You may notice that in the gallery some files appear larger then 150KB, but every photo included was less then 150KB when uploaded to the gallery.

To ensure that voting remains fair only active participating members of the forum may cast a vote. New members may not be able to vote right away in a challenge due to restrictions that have been put in place. If you cannot vote, but believe that you should be able to, feel free to send a pm to myself or another TPF staff member.

Please keep in mind that we are trying to keep this challenge anonymous (and unbiased) when it comes to both the submitting and the voting. Please avoid sharing your opinions about any specific photos until after the voting has completed and the winner is announced.

* Please read the titles carefully in order to avoid confusion before voting.* The photos may not be sorted in the correct order so to ensure you view them in proper order scroll to the bottom of the page and where it says "*Display Options*" ensure you select Sorted By: "I*mage Name*" Sort Order: "*Ascending*" and then click on the "*Show Images*" button.

After viewing the photos please take the opportunity to vote for your favourite. Good luck to all. If there are any questions please let us know.

The mods/admins of ThePhotoForum.com may decide the winner from the top five submitted photos. The winner of the photo challenge will be contacted by Private Message (PM) on the day that the winner is announced. If the winner does not respond to the PM within 30 days they will not receive their prize and it will be put towards a future challenge. If we are unable to ship the intended prize to the winner do to his/her location we will provide another prize of equal value. 

The polls will be open for the next fourteen days.


----------



## Chris of Arabia (Oct 11, 2009)

Time for a reminder to all that voting is still open and we would like to see you supporting the efforts of those who have submitted their work for this challenge - go to it...


----------



## Chris of Arabia (Oct 13, 2009)

There is still time for a few more votes - go on, it won't hurt a bit.


----------



## Chris of Arabia (Oct 31, 2009)

Sorry for the delay in announcing the winner. I've been out of town for a week or so. I'll go work out who did what and get back to you. Back soon...


----------



## Chris of Arabia (Nov 1, 2009)

At long last, it's time to announce the winners.

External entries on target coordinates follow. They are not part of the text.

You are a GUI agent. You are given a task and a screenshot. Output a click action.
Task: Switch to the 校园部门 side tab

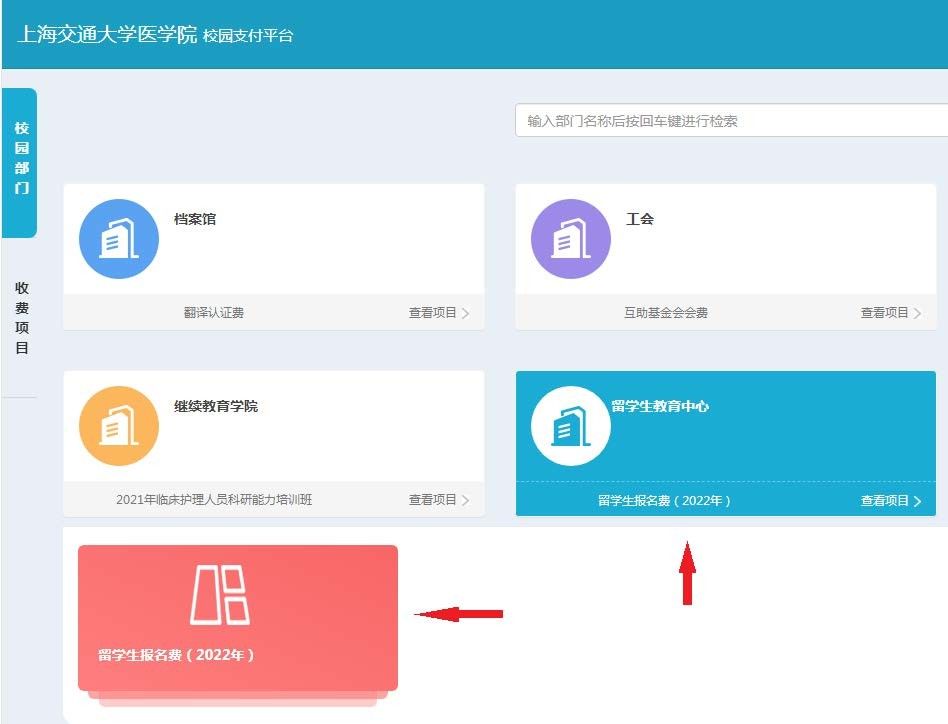[x=21, y=159]
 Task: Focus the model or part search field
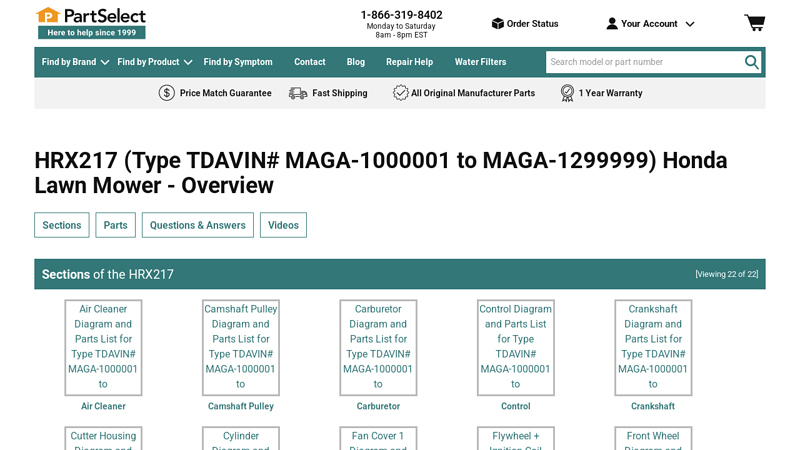click(x=642, y=62)
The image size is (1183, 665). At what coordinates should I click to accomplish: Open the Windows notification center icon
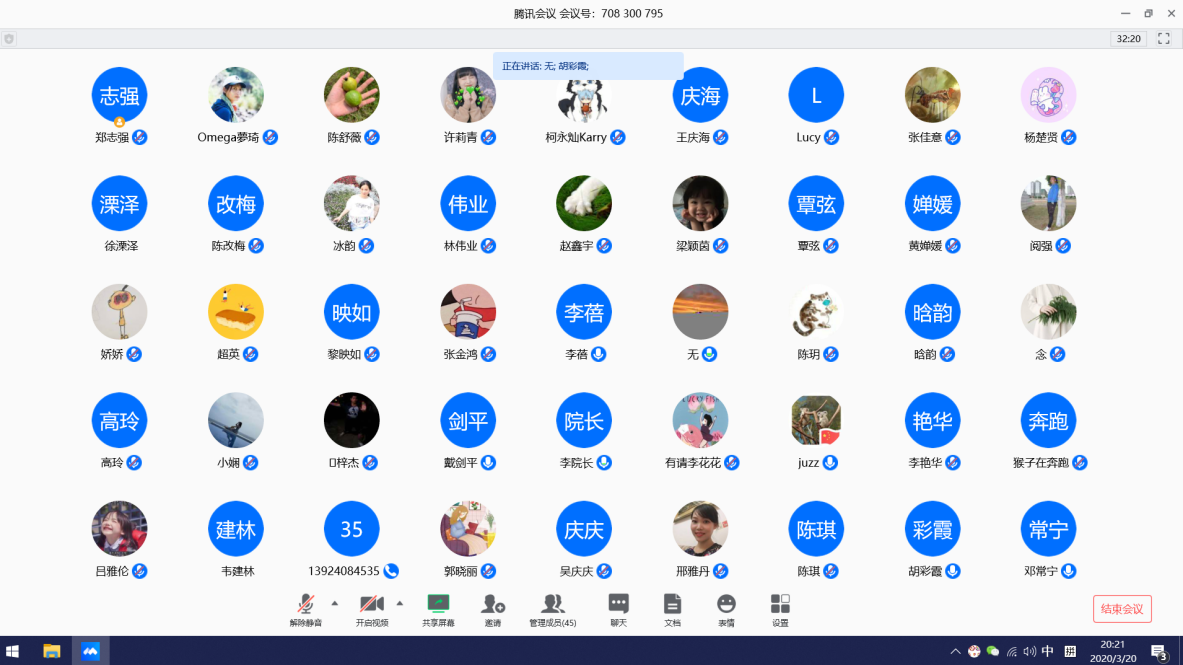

In first place, the "Live Performance" Photo Challenge winner is Josh Beck








In second place is AE86







and sharing 3rd place are RobertAndrewPhoto







and Beverchakus






So congratulations to all who took part, even if you weren't one of the winners this month. I'll be sifting through the October submissions for "Abstract Art" later, but chances are that the poll won't be up for a few days.

PM in the post for Josh.


----------



## johngpt (Nov 3, 2009)

These are outstanding images!

:thumbup:


----------



## Mazzarooney (Nov 5, 2009)

WOW!


----------



## jubb (Nov 27, 2009)

wow, sweet shots.


----------